**THE PROBLEM**. Copy the listing exactly; drop the pictures.

**EXTRACTED MATERIAL**.

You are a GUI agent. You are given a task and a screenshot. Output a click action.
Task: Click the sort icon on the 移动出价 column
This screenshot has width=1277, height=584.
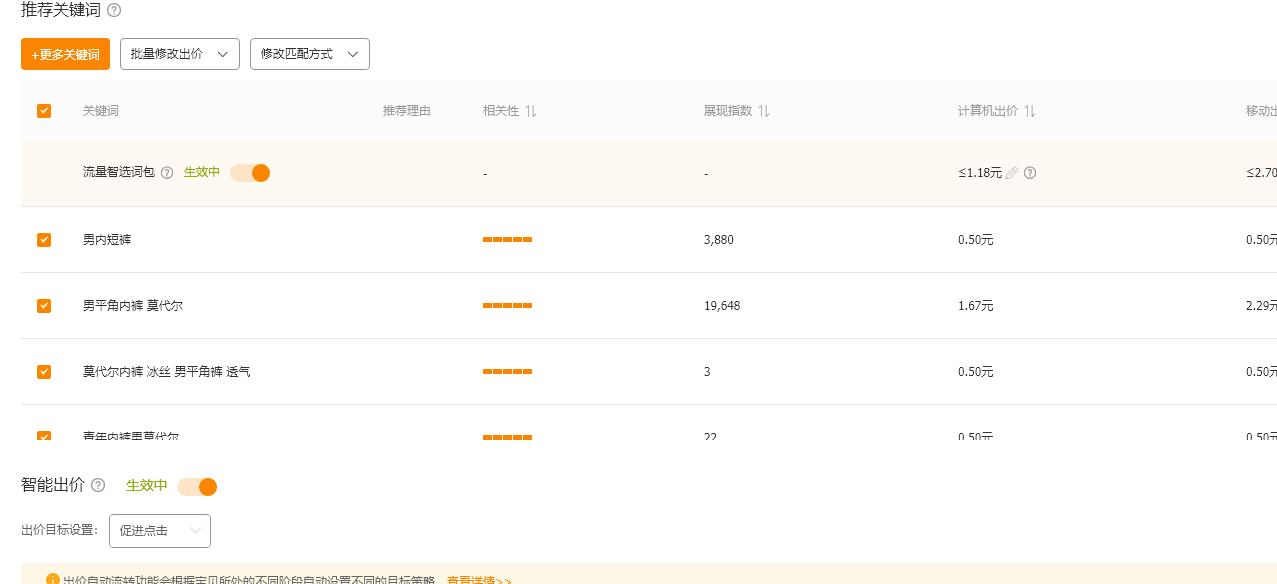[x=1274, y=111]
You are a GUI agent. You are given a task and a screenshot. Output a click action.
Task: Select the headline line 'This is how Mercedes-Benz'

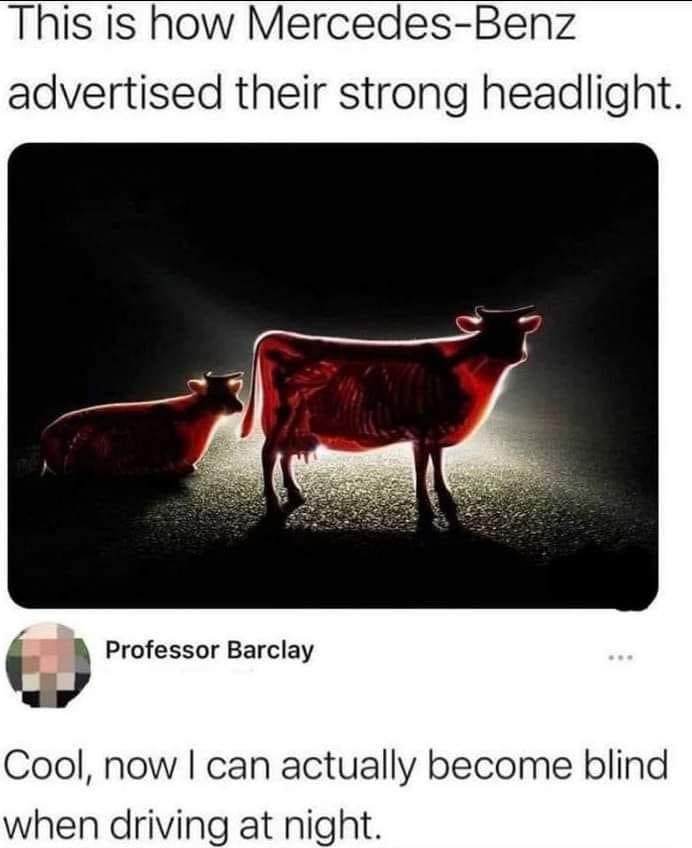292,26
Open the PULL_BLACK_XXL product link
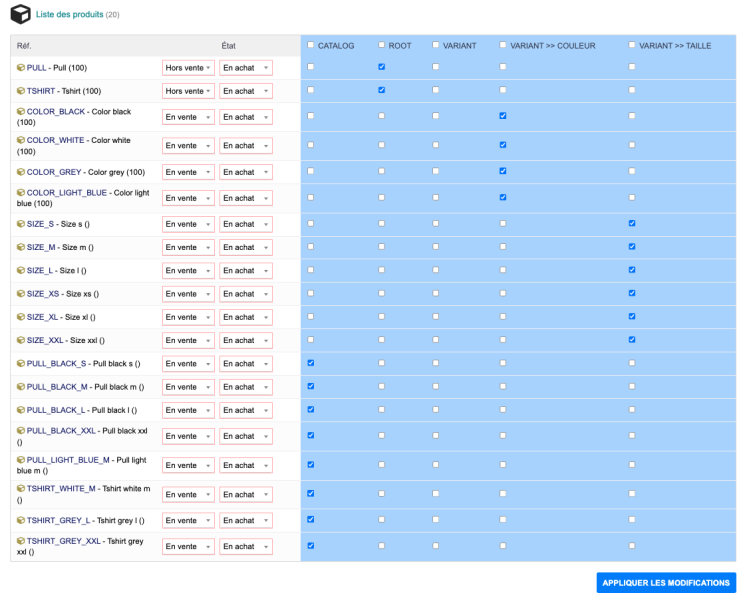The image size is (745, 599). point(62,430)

**RESPONSE BELOW**.
You are a GUI agent. You are given a task and a screenshot. Output a click action.
Task: Click the sort icon on the 移动出价 column
This screenshot has width=1277, height=584.
[x=1274, y=111]
You are a GUI agent. You are given a task and a screenshot. Output a click action.
Task: Select the headline line 'This is how Mercedes-Benz'

292,26
Open the PULL_BLACK_XXL product link
The image size is (745, 599). point(62,430)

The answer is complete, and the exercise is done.